Dataset entries:
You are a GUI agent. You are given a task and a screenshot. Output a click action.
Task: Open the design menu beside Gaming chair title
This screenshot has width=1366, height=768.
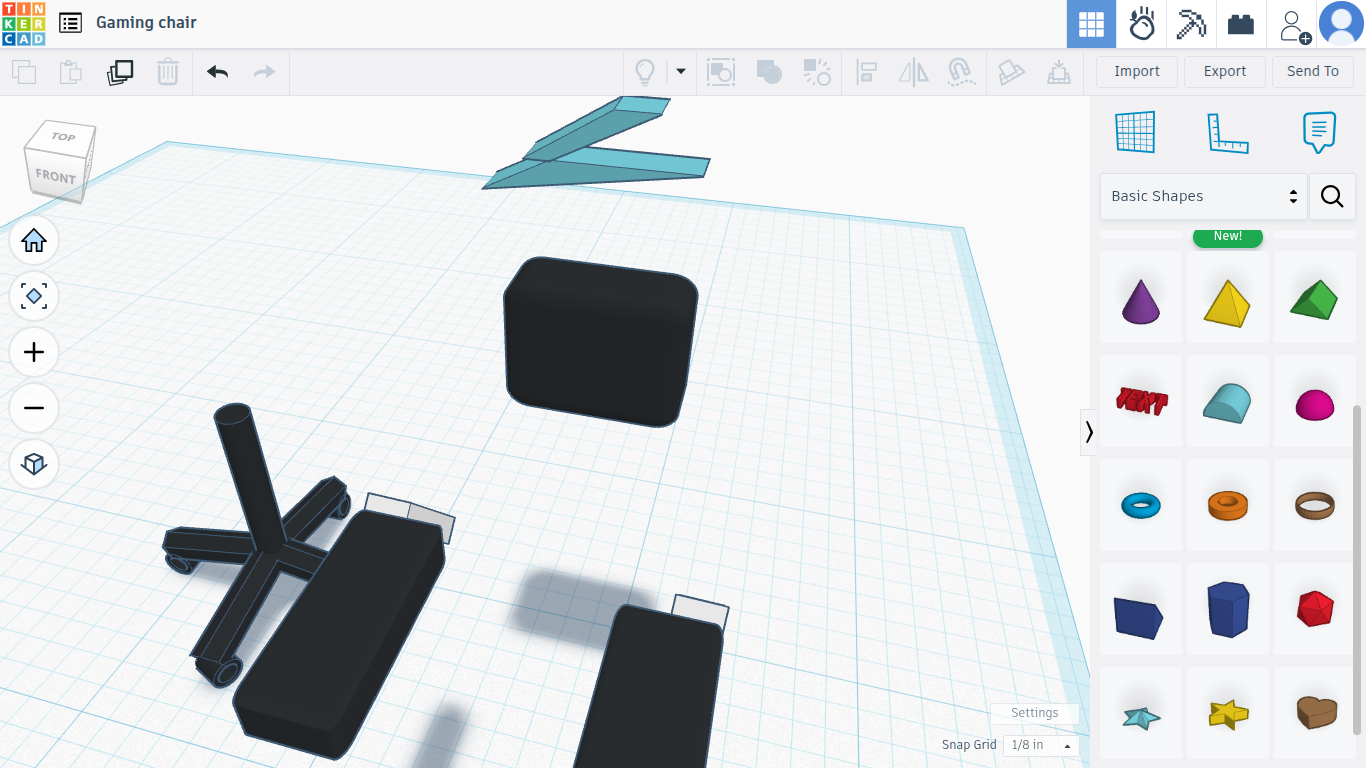point(69,22)
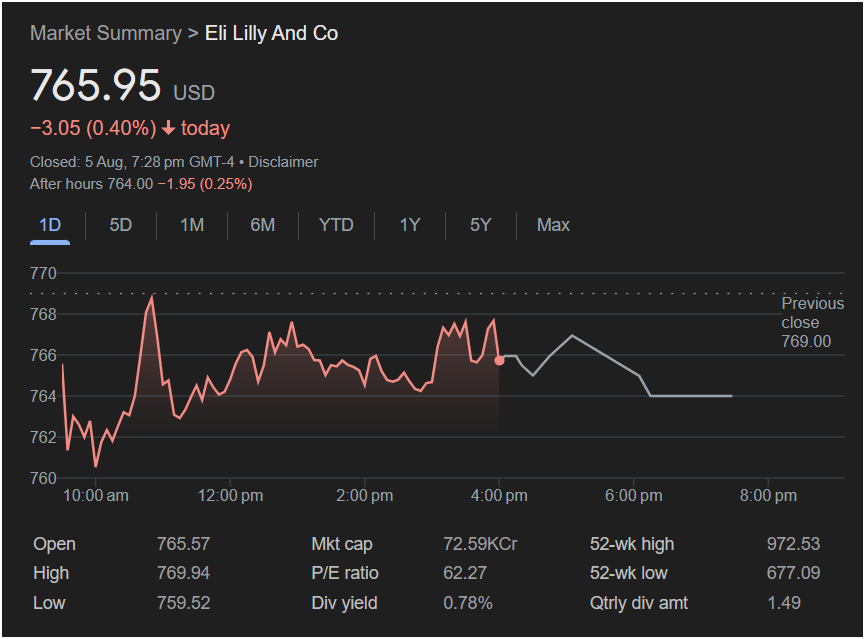Click the current price 765.95

(95, 86)
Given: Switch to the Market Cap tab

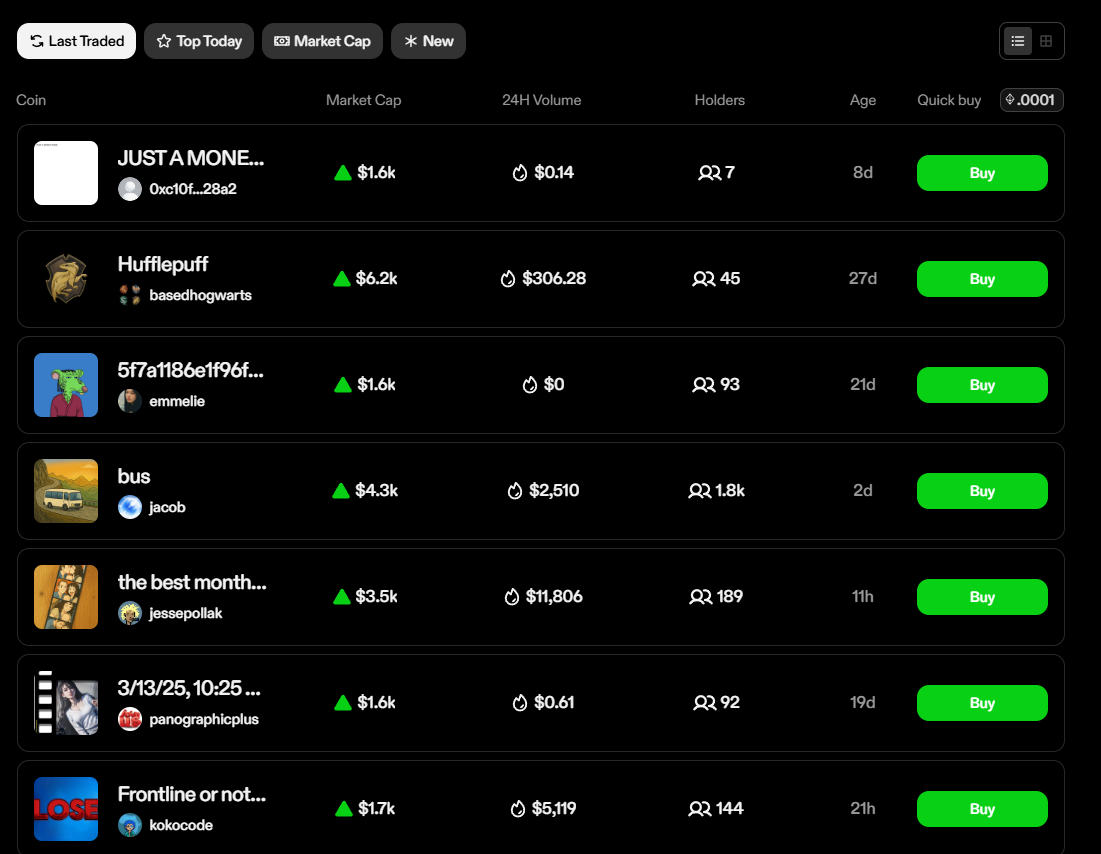Looking at the screenshot, I should 322,41.
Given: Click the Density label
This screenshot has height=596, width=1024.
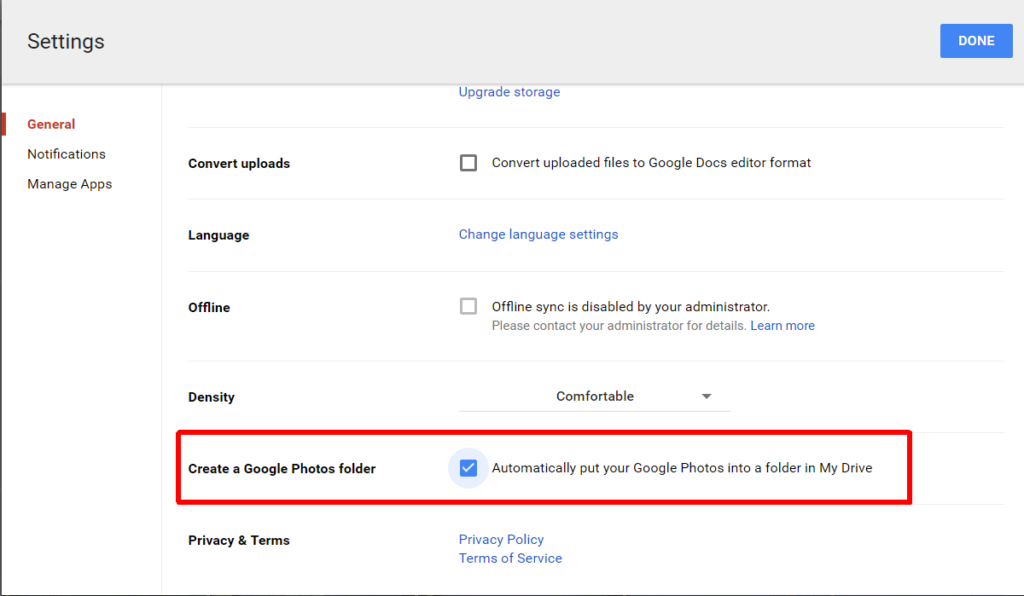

→ TASK REQUIREMENTS
Each entry above should come back word for word, and no picture should come with it.

→ ANSWER FOR THIS EXERCISE
You are a GUI agent. You are given a task and a screenshot. Output a click action.
Task: Open the design menu beside Gaming chair title
This screenshot has width=1366, height=768.
point(69,22)
Click the current price 765.95

(95, 86)
Given: Switch to the Market Cap tab

Looking at the screenshot, I should 322,41.
Given: Click the Density label
This screenshot has height=596, width=1024.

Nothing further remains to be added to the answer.